I have an 85 K20 that I am in the process of rebuilding. At this time it has a GM Goodwrench 350 with a manual tranny. I think the tranny is a sm465. I am thinking about putting a big block in the truck but am riding the fence. I don't have a real reason for the BB other than I want one. I don't want to have do any fabrication to get it to fit. My problem is that I want to keep my NP208 and SM465 Transmission and just drop the BB in. Can this be done? All I can find for trannies from the factory behind a big block are TH400s. Any informtion is appreciated.

Robert Sealey


----------



## Pelican (Nov 16, 2001)

My '92 3500 has a 454 with a 5 speed behind it, don't know the tranny number, but you ought to be able to find something top work.


----------



## wyldman (Jan 18, 2001)

NV4500's were used behind the 454's in the newer trucks.It should bolt up if you switch to a newer hydraulic clutch setup.


----------



## rdsealey (Jul 22, 2003)

*I know a nv4500 will bolt to a bb chevy but*

I know that an NV4500 will bolt to a chevy big block, the question is will a big block bolt to my sm465, NP208 transfer case and will I be able to keep the same driveshafts or is this going to be a really messy conversion? I would rather be able to find factory parts rather than fabricate.


----------



## CT18fireman (Nov 30, 2000)

Having done a few conversions I will tell you that driveshafts are the least of your problems if you have to move things. A shaft can be cut or lengthened for around $100. You may end up spending more time and money in engine mounts, crossmembers, and other modifications.

Having said that I know that the BB came in the truck so it is unlikely many of these will be needed, and if you needed new shafts or anything else it probably could be found in a junkyard as these trucks did come setup with a BB from the factory.


----------



## ratlover (May 5, 2003)

Why is he going to need to move things or get new shafts? something I'm missing  (I et that way at times  ) 

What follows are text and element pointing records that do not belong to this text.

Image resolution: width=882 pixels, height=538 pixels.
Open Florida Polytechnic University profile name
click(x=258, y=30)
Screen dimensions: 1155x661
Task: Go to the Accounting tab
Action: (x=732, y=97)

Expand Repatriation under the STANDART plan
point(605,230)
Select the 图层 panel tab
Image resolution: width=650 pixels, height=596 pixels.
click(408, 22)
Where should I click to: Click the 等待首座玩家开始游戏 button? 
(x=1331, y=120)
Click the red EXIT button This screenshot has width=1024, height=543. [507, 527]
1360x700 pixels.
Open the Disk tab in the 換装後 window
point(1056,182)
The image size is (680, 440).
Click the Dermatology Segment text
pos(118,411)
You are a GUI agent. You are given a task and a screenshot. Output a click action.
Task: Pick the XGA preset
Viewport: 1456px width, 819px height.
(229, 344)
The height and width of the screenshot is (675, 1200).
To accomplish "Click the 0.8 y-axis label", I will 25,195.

Mounts are the same for a BBC and a SBC(well the 307 and newer stuff is different but any who)

Clutch will be the only deal if the BBC has nothing or a flexplate on it(autos have flex plates manuals have flywheels).....and honestly I havent messed with much manual stuff in these years....the older ones had linkage that mounted to the motor....but you should have hydralic so it *should* be a non issue

456 will live fine behind a BBC, they are pretty stout. 

Bout the only thing that you need to come up with for a BBC to swap in is a different power steering pump and all the pullies and such(like fan) and then some exhaust fitment. Granted cooling might not be up to the task and fan shroud might get pissy. And deffinatly change the motor mounts when its out.....the rubber is probably 1/2 dead and the added torque might finish the job quickly 

I have a set of headers that I bought off of ebay that I never got to use when I was going to swap a BBC in my 83. They were used(not by me) but in good shape. I also have a built motor never fired 454 40 over just missing the heads. The motor probably aint an option since I'm sure the ups man would kill you on price. If interested leme know.


----------